Down to the last line, copy the records below without any change.

__RECORD EXCERPTS__:
=== Section Start ===

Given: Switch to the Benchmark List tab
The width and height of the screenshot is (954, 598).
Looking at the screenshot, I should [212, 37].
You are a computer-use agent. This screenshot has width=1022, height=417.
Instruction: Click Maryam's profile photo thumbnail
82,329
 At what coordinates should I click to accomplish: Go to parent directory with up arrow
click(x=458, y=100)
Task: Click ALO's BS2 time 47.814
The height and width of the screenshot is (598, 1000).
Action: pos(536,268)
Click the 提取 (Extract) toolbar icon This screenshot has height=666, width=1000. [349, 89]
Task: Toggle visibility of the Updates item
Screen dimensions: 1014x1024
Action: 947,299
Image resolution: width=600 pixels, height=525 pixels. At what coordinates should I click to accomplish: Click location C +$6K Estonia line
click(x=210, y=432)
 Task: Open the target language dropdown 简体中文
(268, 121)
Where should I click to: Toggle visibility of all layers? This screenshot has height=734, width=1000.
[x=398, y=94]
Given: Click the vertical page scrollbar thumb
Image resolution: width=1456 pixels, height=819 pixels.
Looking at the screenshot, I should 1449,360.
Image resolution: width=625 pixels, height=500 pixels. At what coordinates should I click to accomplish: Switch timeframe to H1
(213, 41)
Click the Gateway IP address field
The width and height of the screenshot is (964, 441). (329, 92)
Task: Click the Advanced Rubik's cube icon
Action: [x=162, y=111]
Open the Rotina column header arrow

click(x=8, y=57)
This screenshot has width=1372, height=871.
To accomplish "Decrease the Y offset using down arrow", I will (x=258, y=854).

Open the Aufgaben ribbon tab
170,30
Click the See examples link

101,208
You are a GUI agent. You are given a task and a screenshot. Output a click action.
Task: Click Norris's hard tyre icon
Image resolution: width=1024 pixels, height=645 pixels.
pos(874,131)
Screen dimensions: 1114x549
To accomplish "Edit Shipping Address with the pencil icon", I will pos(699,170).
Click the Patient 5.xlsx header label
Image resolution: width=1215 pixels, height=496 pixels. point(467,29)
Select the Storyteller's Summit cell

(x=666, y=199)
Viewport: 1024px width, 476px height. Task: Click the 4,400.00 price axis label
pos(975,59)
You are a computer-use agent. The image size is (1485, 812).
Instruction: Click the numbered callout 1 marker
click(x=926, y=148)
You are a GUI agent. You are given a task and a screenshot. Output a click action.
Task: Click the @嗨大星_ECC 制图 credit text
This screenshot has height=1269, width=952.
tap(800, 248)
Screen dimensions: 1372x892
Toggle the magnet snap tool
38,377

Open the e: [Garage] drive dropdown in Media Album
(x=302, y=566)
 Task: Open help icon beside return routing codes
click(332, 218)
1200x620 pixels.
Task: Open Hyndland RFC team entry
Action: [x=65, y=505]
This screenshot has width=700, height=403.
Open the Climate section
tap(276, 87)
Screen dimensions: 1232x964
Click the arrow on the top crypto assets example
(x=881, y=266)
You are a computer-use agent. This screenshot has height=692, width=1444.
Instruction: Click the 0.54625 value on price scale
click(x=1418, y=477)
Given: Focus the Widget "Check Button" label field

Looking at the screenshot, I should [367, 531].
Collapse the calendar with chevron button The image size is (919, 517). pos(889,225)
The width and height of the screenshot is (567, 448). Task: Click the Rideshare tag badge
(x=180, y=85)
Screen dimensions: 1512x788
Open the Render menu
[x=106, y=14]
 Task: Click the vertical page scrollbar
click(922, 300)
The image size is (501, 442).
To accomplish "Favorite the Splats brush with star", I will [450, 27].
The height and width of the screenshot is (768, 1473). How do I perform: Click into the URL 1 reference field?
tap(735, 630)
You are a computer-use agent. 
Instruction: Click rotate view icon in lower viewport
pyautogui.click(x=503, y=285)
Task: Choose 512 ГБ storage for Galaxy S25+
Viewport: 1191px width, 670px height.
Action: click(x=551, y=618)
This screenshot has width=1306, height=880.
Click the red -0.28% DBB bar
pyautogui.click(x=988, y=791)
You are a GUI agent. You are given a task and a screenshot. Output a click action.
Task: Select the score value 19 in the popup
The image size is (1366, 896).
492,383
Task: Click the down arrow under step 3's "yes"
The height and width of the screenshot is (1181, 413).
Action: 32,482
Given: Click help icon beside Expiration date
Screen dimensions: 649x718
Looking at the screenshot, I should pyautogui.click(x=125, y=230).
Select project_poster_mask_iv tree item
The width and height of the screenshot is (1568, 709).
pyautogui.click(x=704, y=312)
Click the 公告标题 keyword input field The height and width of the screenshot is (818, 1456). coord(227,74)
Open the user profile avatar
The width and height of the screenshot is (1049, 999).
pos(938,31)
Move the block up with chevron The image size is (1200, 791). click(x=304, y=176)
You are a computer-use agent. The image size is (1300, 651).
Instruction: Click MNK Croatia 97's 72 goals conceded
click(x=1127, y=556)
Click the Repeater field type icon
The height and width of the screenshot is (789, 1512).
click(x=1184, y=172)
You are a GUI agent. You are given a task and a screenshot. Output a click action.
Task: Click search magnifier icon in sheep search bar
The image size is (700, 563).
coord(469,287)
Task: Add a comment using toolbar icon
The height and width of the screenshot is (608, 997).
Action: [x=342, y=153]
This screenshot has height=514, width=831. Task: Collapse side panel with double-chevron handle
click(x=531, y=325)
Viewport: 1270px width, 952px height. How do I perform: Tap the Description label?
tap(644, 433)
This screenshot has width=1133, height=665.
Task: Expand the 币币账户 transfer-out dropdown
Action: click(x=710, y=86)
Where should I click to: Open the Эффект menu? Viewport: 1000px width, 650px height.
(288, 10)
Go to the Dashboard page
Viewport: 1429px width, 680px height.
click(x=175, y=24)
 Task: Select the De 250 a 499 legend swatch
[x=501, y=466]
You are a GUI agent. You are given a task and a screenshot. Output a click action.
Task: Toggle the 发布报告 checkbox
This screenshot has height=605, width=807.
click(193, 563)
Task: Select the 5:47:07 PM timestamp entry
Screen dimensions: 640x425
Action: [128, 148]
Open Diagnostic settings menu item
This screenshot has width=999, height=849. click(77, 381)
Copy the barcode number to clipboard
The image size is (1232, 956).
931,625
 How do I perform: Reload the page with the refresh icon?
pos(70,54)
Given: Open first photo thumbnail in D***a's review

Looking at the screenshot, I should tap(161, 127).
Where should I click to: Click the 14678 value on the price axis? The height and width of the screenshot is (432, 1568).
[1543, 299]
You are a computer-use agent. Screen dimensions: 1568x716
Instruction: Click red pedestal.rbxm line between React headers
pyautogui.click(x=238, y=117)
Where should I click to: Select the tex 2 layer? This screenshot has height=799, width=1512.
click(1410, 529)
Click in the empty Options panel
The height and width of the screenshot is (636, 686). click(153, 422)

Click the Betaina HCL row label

=== Section End ===

__WRITTEN SOLUTION__:
Given: Switch to the Benchmark List tab
The width and height of the screenshot is (954, 598).
Looking at the screenshot, I should [212, 37].
You are a computer-use agent. This screenshot has width=1022, height=417.
Instruction: Click Maryam's profile photo thumbnail
82,329
 At what coordinates should I click to accomplish: Go to parent directory with up arrow
click(x=458, y=100)
Task: Click ALO's BS2 time 47.814
The height and width of the screenshot is (598, 1000).
Action: pos(536,268)
Click the 提取 (Extract) toolbar icon This screenshot has height=666, width=1000. [349, 89]
Task: Toggle visibility of the Updates item
Screen dimensions: 1014x1024
Action: 947,299
Image resolution: width=600 pixels, height=525 pixels. At what coordinates should I click to accomplish: Click location C +$6K Estonia line
click(x=210, y=432)
 Task: Open the target language dropdown 简体中文
(268, 121)
Where should I click to: Toggle visibility of all layers? This screenshot has height=734, width=1000.
[x=398, y=94]
Given: Click the vertical page scrollbar thumb
Image resolution: width=1456 pixels, height=819 pixels.
Looking at the screenshot, I should 1449,360.
Image resolution: width=625 pixels, height=500 pixels. At what coordinates should I click to accomplish: Switch timeframe to H1
(213, 41)
Click the Gateway IP address field
The width and height of the screenshot is (964, 441). (329, 92)
Task: Click the Advanced Rubik's cube icon
Action: [x=162, y=111]
Open the Rotina column header arrow

click(x=8, y=57)
This screenshot has width=1372, height=871.
To accomplish "Decrease the Y offset using down arrow", I will (x=258, y=854).

Open the Aufgaben ribbon tab
170,30
Click the See examples link

101,208
You are a GUI agent. You are given a task and a screenshot. Output a click action.
Task: Click Norris's hard tyre icon
Image resolution: width=1024 pixels, height=645 pixels.
pos(874,131)
Screen dimensions: 1114x549
To accomplish "Edit Shipping Address with the pencil icon", I will pos(699,170).
Click the Patient 5.xlsx header label
Image resolution: width=1215 pixels, height=496 pixels. point(467,29)
Select the Storyteller's Summit cell

(x=666, y=199)
Viewport: 1024px width, 476px height. Task: Click the 4,400.00 price axis label
pos(975,59)
You are a computer-use agent. The image size is (1485, 812).
Instruction: Click the numbered callout 1 marker
click(x=926, y=148)
You are a GUI agent. You are given a task and a screenshot. Output a click action.
Task: Click the @嗨大星_ECC 制图 credit text
This screenshot has height=1269, width=952.
tap(800, 248)
Screen dimensions: 1372x892
Toggle the magnet snap tool
38,377

Open the e: [Garage] drive dropdown in Media Album
(x=302, y=566)
 Task: Open help icon beside return routing codes
click(332, 218)
1200x620 pixels.
Task: Open Hyndland RFC team entry
Action: [x=65, y=505]
This screenshot has width=700, height=403.
Open the Climate section
tap(276, 87)
Screen dimensions: 1232x964
Click the arrow on the top crypto assets example
(x=881, y=266)
You are a computer-use agent. This screenshot has height=692, width=1444.
Instruction: Click the 0.54625 value on price scale
click(x=1418, y=477)
Given: Focus the Widget "Check Button" label field

Looking at the screenshot, I should [367, 531].
Collapse the calendar with chevron button The image size is (919, 517). pos(889,225)
The width and height of the screenshot is (567, 448). Task: Click the Rideshare tag badge
(x=180, y=85)
Screen dimensions: 1512x788
Open the Render menu
[x=106, y=14]
 Task: Click the vertical page scrollbar
click(922, 300)
The image size is (501, 442).
To accomplish "Favorite the Splats brush with star", I will [450, 27].
The height and width of the screenshot is (768, 1473). How do I perform: Click into the URL 1 reference field?
tap(735, 630)
You are a computer-use agent. 
Instruction: Click rotate view icon in lower viewport
pyautogui.click(x=503, y=285)
Task: Choose 512 ГБ storage for Galaxy S25+
Viewport: 1191px width, 670px height.
Action: click(x=551, y=618)
This screenshot has width=1306, height=880.
Click the red -0.28% DBB bar
pyautogui.click(x=988, y=791)
You are a GUI agent. You are given a task and a screenshot. Output a click action.
Task: Select the score value 19 in the popup
The image size is (1366, 896).
492,383
Task: Click the down arrow under step 3's "yes"
The height and width of the screenshot is (1181, 413).
Action: 32,482
Given: Click help icon beside Expiration date
Screen dimensions: 649x718
Looking at the screenshot, I should pyautogui.click(x=125, y=230).
Select project_poster_mask_iv tree item
The width and height of the screenshot is (1568, 709).
pyautogui.click(x=704, y=312)
Click the 公告标题 keyword input field The height and width of the screenshot is (818, 1456). coord(227,74)
Open the user profile avatar
The width and height of the screenshot is (1049, 999).
pos(938,31)
Move the block up with chevron The image size is (1200, 791). click(x=304, y=176)
You are a computer-use agent. The image size is (1300, 651).
Instruction: Click MNK Croatia 97's 72 goals conceded
click(x=1127, y=556)
Click the Repeater field type icon
The height and width of the screenshot is (789, 1512).
click(x=1184, y=172)
You are a GUI agent. You are given a task and a screenshot. Output a click action.
Task: Click search magnifier icon in sheep search bar
The image size is (700, 563).
coord(469,287)
Task: Add a comment using toolbar icon
The height and width of the screenshot is (608, 997).
Action: [x=342, y=153]
This screenshot has height=514, width=831. Task: Collapse side panel with double-chevron handle
click(x=531, y=325)
Viewport: 1270px width, 952px height. How do I perform: Tap the Description label?
tap(644, 433)
This screenshot has width=1133, height=665.
Task: Expand the 币币账户 transfer-out dropdown
Action: click(x=710, y=86)
Where should I click to: Open the Эффект menu? Viewport: 1000px width, 650px height.
(288, 10)
Go to the Dashboard page
Viewport: 1429px width, 680px height.
click(x=175, y=24)
 Task: Select the De 250 a 499 legend swatch
[x=501, y=466]
You are a GUI agent. You are given a task and a screenshot. Output a click action.
Task: Toggle the 发布报告 checkbox
This screenshot has height=605, width=807.
click(193, 563)
Task: Select the 5:47:07 PM timestamp entry
Screen dimensions: 640x425
Action: [128, 148]
Open Diagnostic settings menu item
This screenshot has width=999, height=849. click(77, 381)
Copy the barcode number to clipboard
The image size is (1232, 956).
931,625
 How do I perform: Reload the page with the refresh icon?
pos(70,54)
Given: Open first photo thumbnail in D***a's review

Looking at the screenshot, I should tap(161, 127).
Where should I click to: Click the 14678 value on the price axis? The height and width of the screenshot is (432, 1568).
[1543, 299]
You are a computer-use agent. Screen dimensions: 1568x716
Instruction: Click red pedestal.rbxm line between React headers
pyautogui.click(x=238, y=117)
Where should I click to: Select the tex 2 layer? This screenshot has height=799, width=1512.
click(1410, 529)
Click in the empty Options panel
The height and width of the screenshot is (636, 686). click(153, 422)

Click the Betaina HCL row label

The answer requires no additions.